The management of the asymptomatic patient with WPW has been addressed by the Pediatric and Congenital Electrophysiology Society in a recent consensus statement (2012). Patients who are 8 years of age or older and are found to have manifest preexcitation on an ECG without symptoms are recommended to undergo risk stratification, initially with noninvasive studies (i.e., exercise treadmill test; Holter monitor tracings). If inconclusive, invasive studies can be considered to determine those at higher risk for sudden cardiac arrest. In asymptomatic individuals under 8 years of age, the low risk of sudden death due to atrial fibrillation, allow conservative management and continued follow-up.
Atrioventricular and Mahaim Fibers
Mahaim fibers, as first described in 1938, are direct histologic links between either the AV node and the right ventricle (nodoventricular fibers) or the His bundle and the right ventricle (fasciculoventricular fibers). These nodo or fascicular ventricular fibers are anatomically common (though often inactive, i.e., not resulting in preexcitation or tachycardia) When they do produce ventricular preexcitation, it may be only in a “by-stander” roles and not participate in an arrhythmia reentrant circuit. In patients with a nodoventricular fiber, the PR interval varies relative to the fiber’s take-off from the node. In those with a fascicular-ventricular fiber arising from the His bundle and inserting into the ventricular myocardium the PR interval is normal. Rarely the nodoventricular fibers produce a wide QRS complex in the context of a different mechanism for SVT, such as AVNRT (Fig. 4.7), or even more rarely participate as a true antegrade limb of an atrioventricular circuit. Fasciculoventricular fibers have not been shown to participate in a reentrant circuit other than as a bystander. These bystander pathways are often best left alone and not ablated.
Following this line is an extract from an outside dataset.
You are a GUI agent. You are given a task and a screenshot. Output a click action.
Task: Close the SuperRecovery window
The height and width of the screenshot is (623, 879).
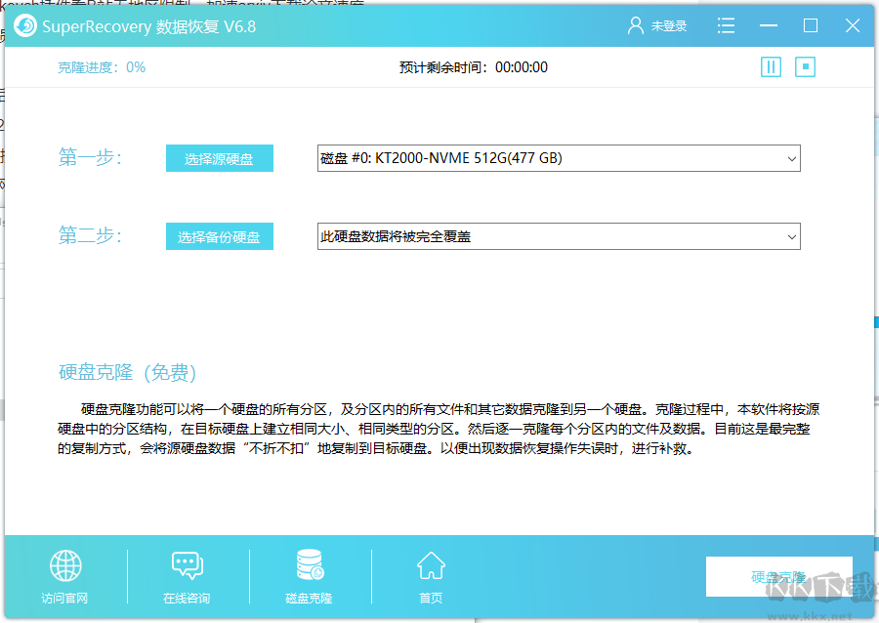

An uncommon right-sided atriofascicular fiber (somewhat confusingly also referred to as a Mahaim fiber) is located in the right posterior AV groove (Fig. 4.8). This accessory pathway has several features: (1) it typically conducts in only an antegrade direction producing preexcitation in a left bundle branch block configuration; (2) it inserts deep (not along the AV ring) in the right ventricle, often near the distal fascicle of the right bundle (moderator band); (3) the pathway demonstrates decremental conduction; (4) if present, the tachycardia is antidromic resulting in a wide QRS left bundle branch pattern SVT. These fibers were shown to be the cause of preexcitation characterized by left bundle branch block QRS morphology and wide QRS tachycardia. Intracardiac electrophysiologic studies demonstrate that the preexcitation and the wide QRS tachycardia are due to an atriofascicular accessory pathway coursing from the lateral right atrial tricuspid valve annular area to insert deeper in the right bundle rather than at the AV groove. As these fibers often have AV nodal properties, they may exhibit slow conduction velocity and “decremental conduction” with atrial extrastimulus and adenosine sensitive, resulting in AV block with adenosine administration. The hallmark of identifying the site for ablation is the identification of a fast action specialized conduction tissue electrogram distant in both location and timing from the His bundle electrogram, often near the moderator band. Ablation at that site terminates conduction within this pathway (eliminates the preexcitation), as well as the wide QRS tachycardia (Fig. 4.8). It can also be ablated on the right lateral annulus.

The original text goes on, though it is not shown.